(Passage given)
[start]
The argument thrown back on this was that "nothing was changed, and nothing was 'broken.'" Well, if you tear up a library's card catalog, you could argue that nothing has changed because all the books are still on the shelves... but good luck finding them without hours of searching for each one.

 

I maintain that removing this simple feature, that of being able to list out ALL binds, is a major change, bordering on a breakage of user ability to customize their UI, and it should be reverted.

 

Profiles
What explanation has been given for this change is that the bind system code was incomplete, or not well implemented, or didn't "work as originally intended" or some such. All I can do is note that it's worked fine for 19 years, and if this is yet another area where mangled code needs to be cleaned up, it could—and should—be done in a way that doesn't remove useful player features. There is a list of bugs related to both keybinds and the command parser; maybe a sub project to fix those bugs, add some enhancements, make the code all pretty and streamlined AND not remove longstanding features is in order, instead of this half-fix/half-break "non change."
[end]
(Data lines)
[start]
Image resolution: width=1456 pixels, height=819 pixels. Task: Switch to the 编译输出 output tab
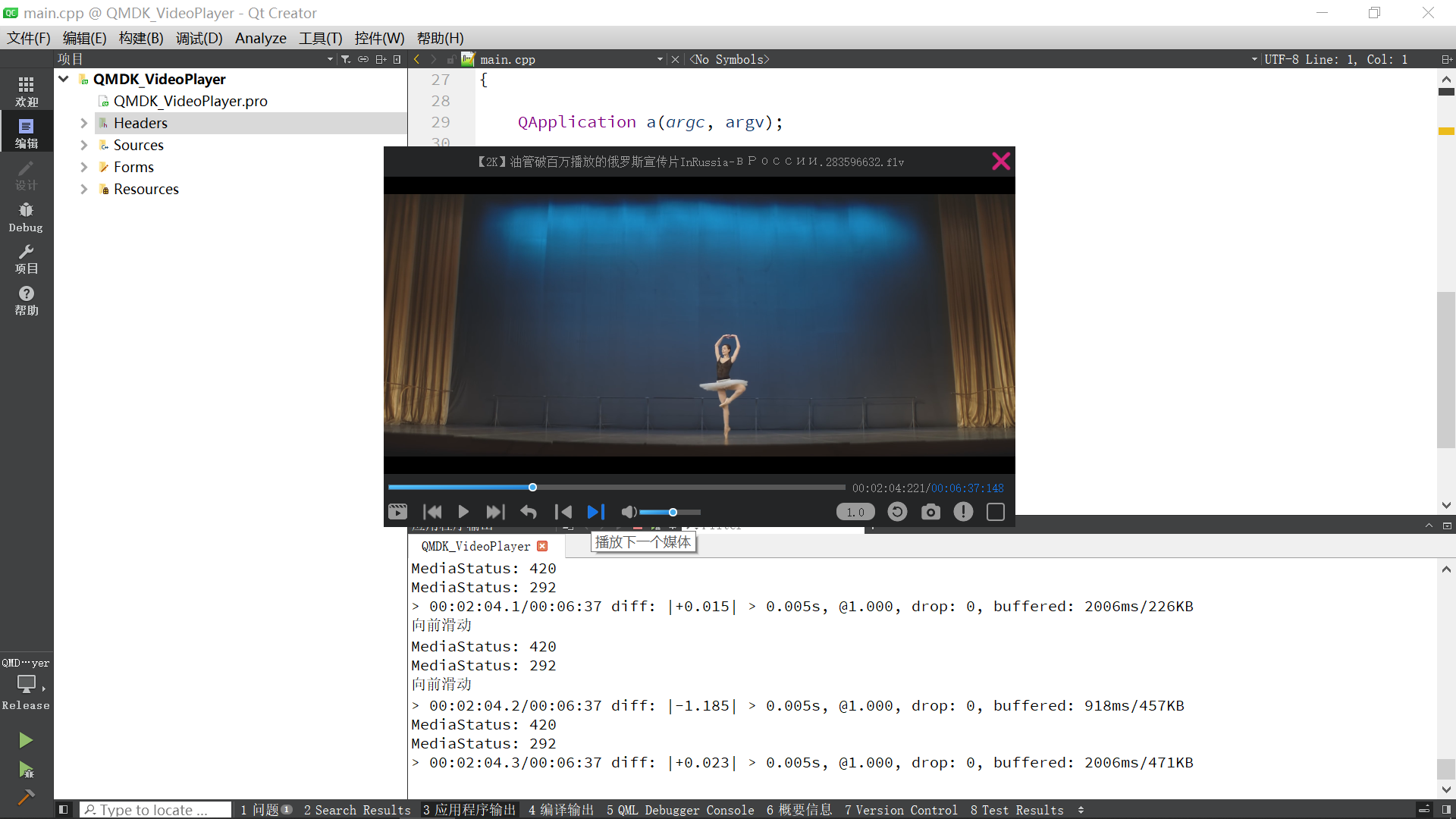tap(561, 810)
[end]
(Direction 1)
Reproduce verbatim the part of the keybind complaint that opens with the words containing "The argument thrown" and closes with "for each one.".
(Direction 2)
Carry on the keybind complaint, picking up after its final sentence.

(Task output 1)
The argument thrown back on this was that "nothing was changed, and nothing was 'broken.'" Well, if you tear up a library's card catalog, you could argue that nothing has changed because all the books are still on the shelves... but good luck finding them without hours of searching for each one.

(Task output 2)
The other driving factor seems to have something to do with making "Profiles" work right, or better, or "as originally intended." (Did you know the game even had key profiles? I didn't... and I'm on the short list of player/hackers who really should!) Well, I looked into the profiles, and here's what I think: nice idea, not of much use, and if they're in any way "fixed" now they must have been completely useless through 27/P6.

 

The idea is good, but the implementation is nearly pointless. There are four Profiles to select from, and the one for Joystick use (!) aside, they are basically Ivory, Off-White and Beige... a few command and movement keys shifted around in each. (Even the Joystick one simply remaps the basic keys to the stick and little else.) So... where is the Left-Handed profile? Any of a few for players needing special Accessibility (like the ones I've helped find solutions over the years)? Where's the Mastermind profile? Where's a really comprehensive, new-to-bare-metal, post-2005 update like my GABS system (or any equivalent by anyone)? Where's anything but three flavors of vanilla?

 

But no, this internal fix, and external limitation, were implemented at in part to make four very tepid options of "Profile" work... right, better, at all, something, which I don't think is anywhere near a worthwhile tradeoff.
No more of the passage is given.